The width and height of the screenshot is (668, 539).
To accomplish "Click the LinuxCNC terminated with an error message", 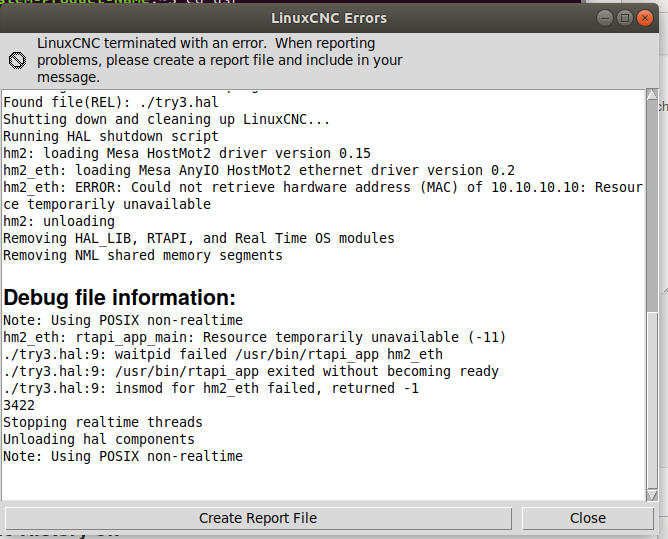I will (219, 60).
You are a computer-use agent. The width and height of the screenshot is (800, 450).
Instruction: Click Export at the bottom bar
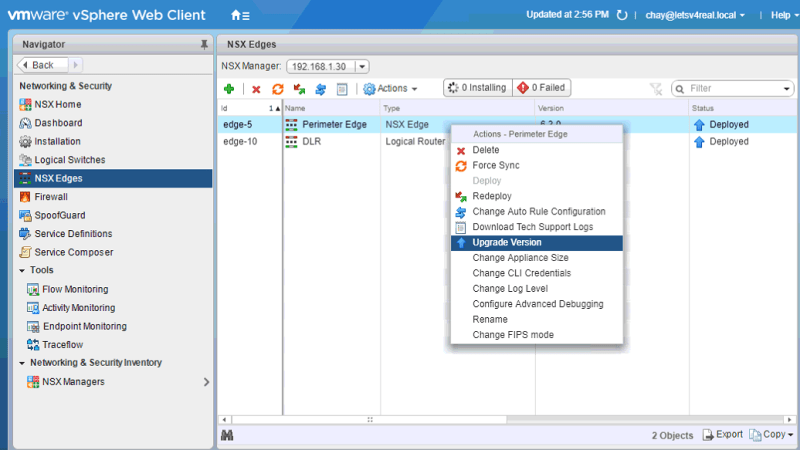click(723, 435)
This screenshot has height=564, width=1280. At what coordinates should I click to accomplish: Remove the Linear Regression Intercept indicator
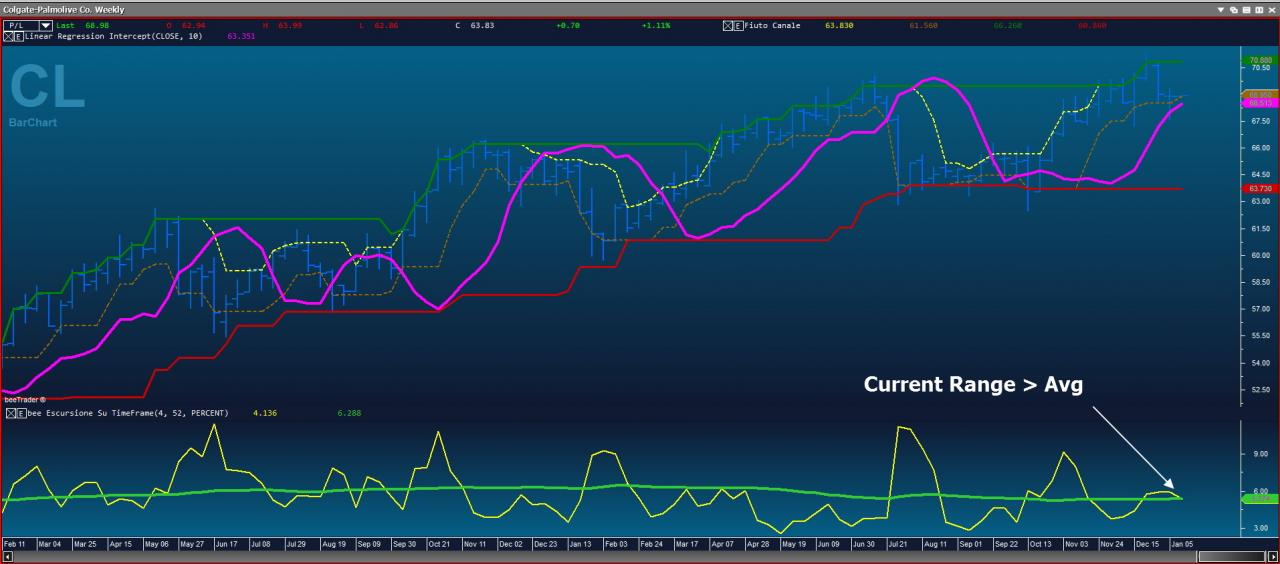pyautogui.click(x=8, y=36)
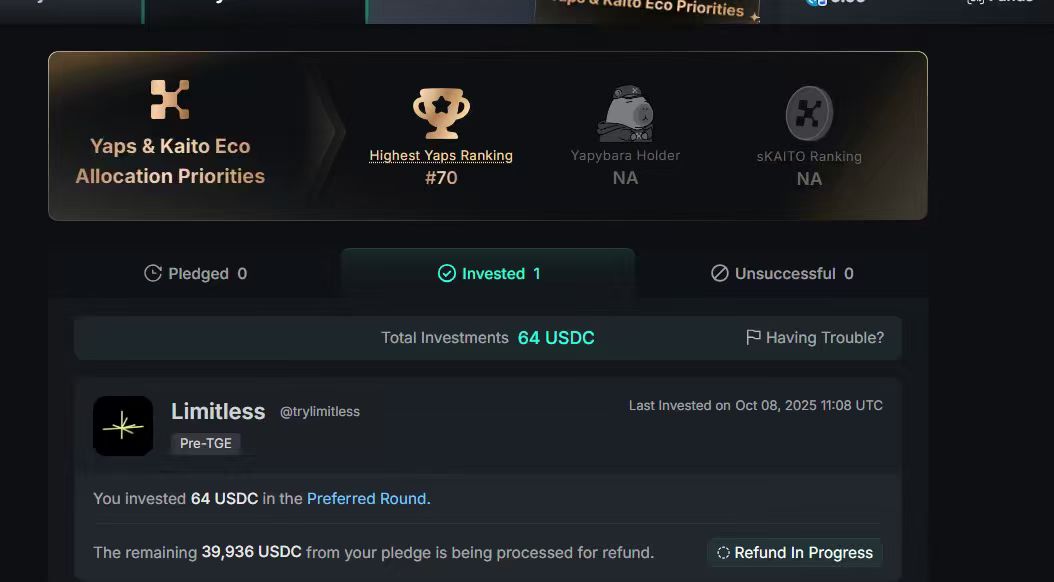Image resolution: width=1054 pixels, height=582 pixels.
Task: Open the Limitless project name
Action: [218, 411]
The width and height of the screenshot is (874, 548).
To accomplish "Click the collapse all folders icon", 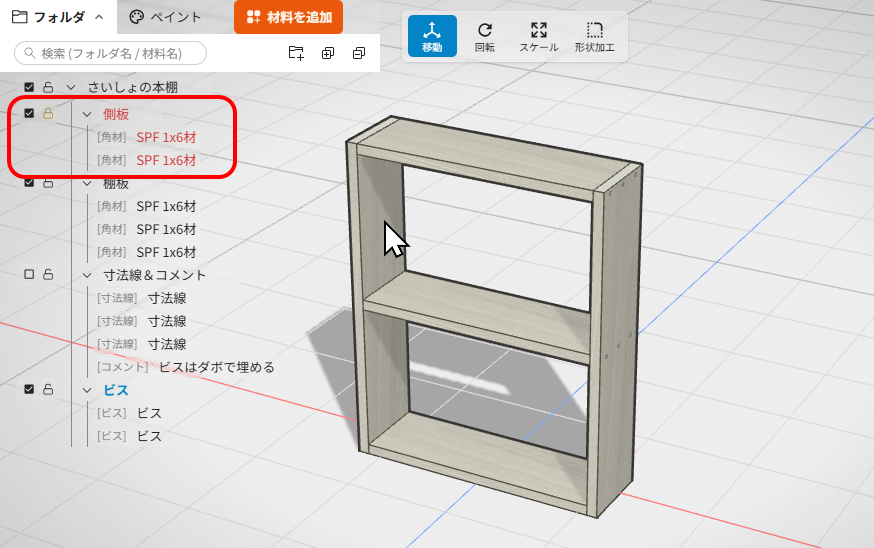I will 359,53.
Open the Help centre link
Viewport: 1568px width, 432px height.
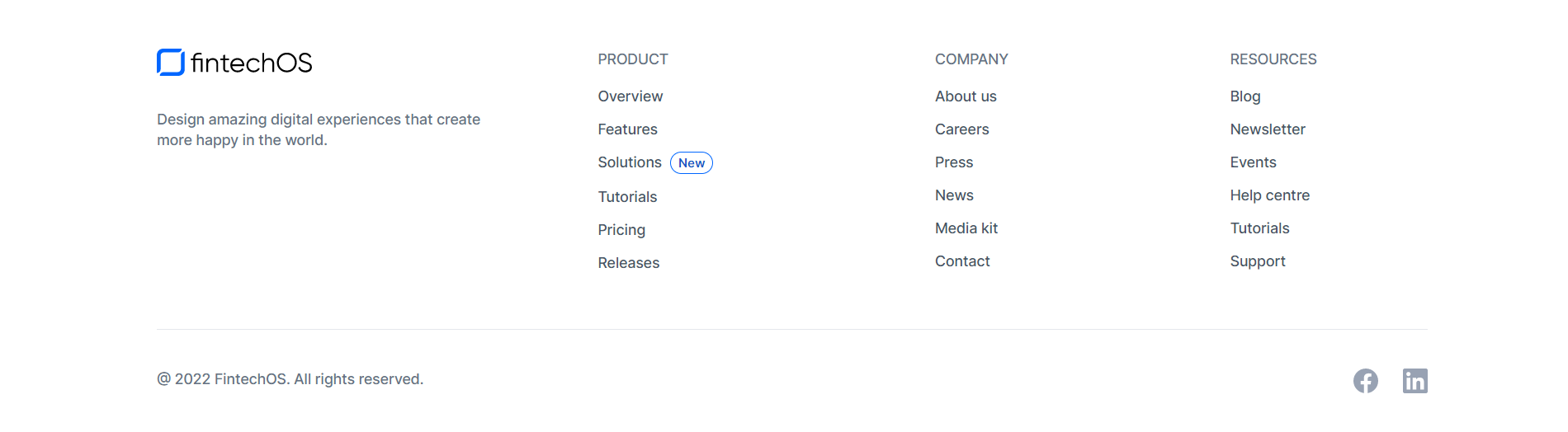(x=1269, y=195)
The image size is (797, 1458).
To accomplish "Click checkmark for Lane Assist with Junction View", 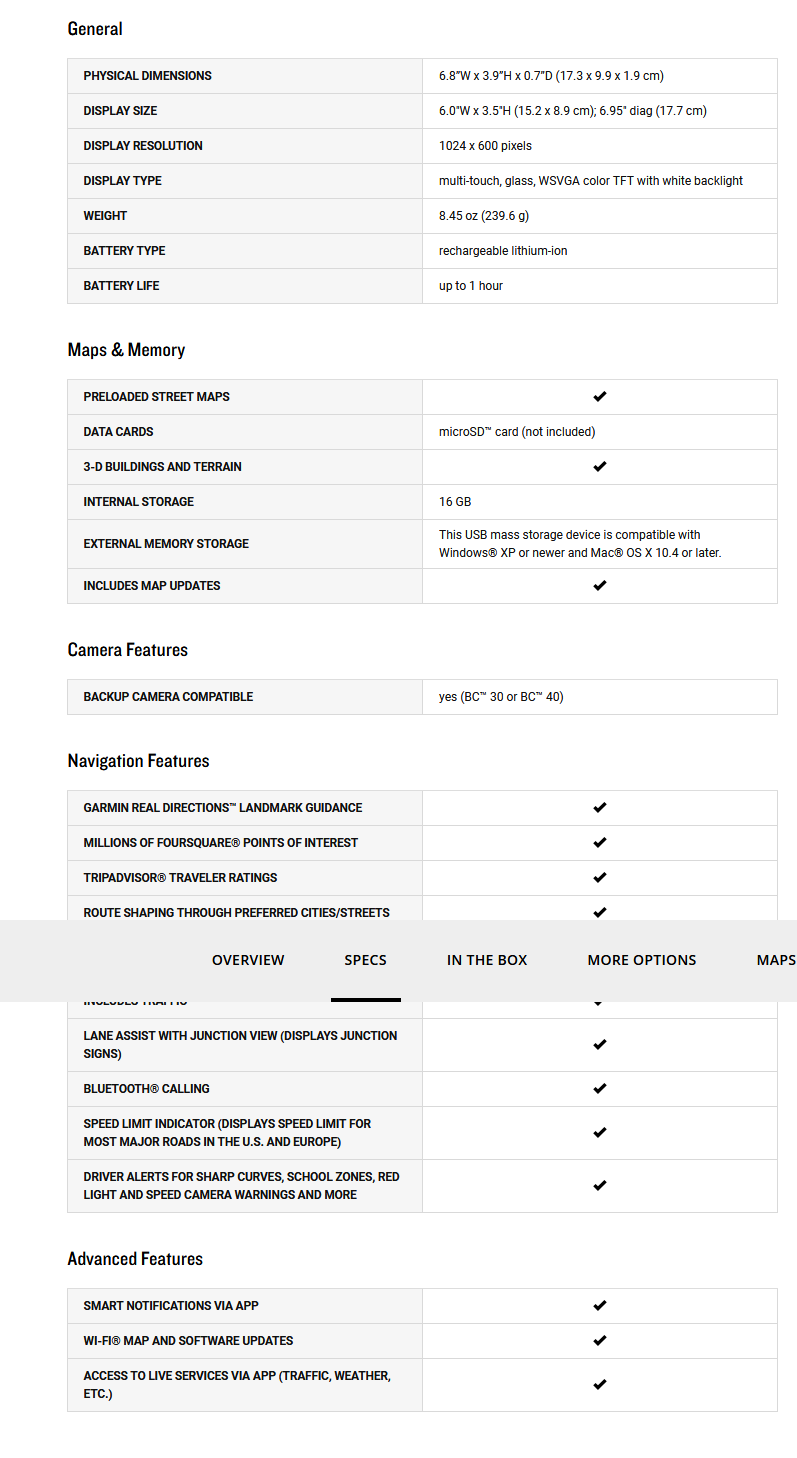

•••••

*Exercise goal:* In the data above, the line containing "The image size is (797, 1458)." and all lines after it are to be reproduced exactly, leaving out the pictures.

*Output for this exercise:*
The image size is (797, 1458).
To accomplish "Click checkmark for Lane Assist with Junction View", 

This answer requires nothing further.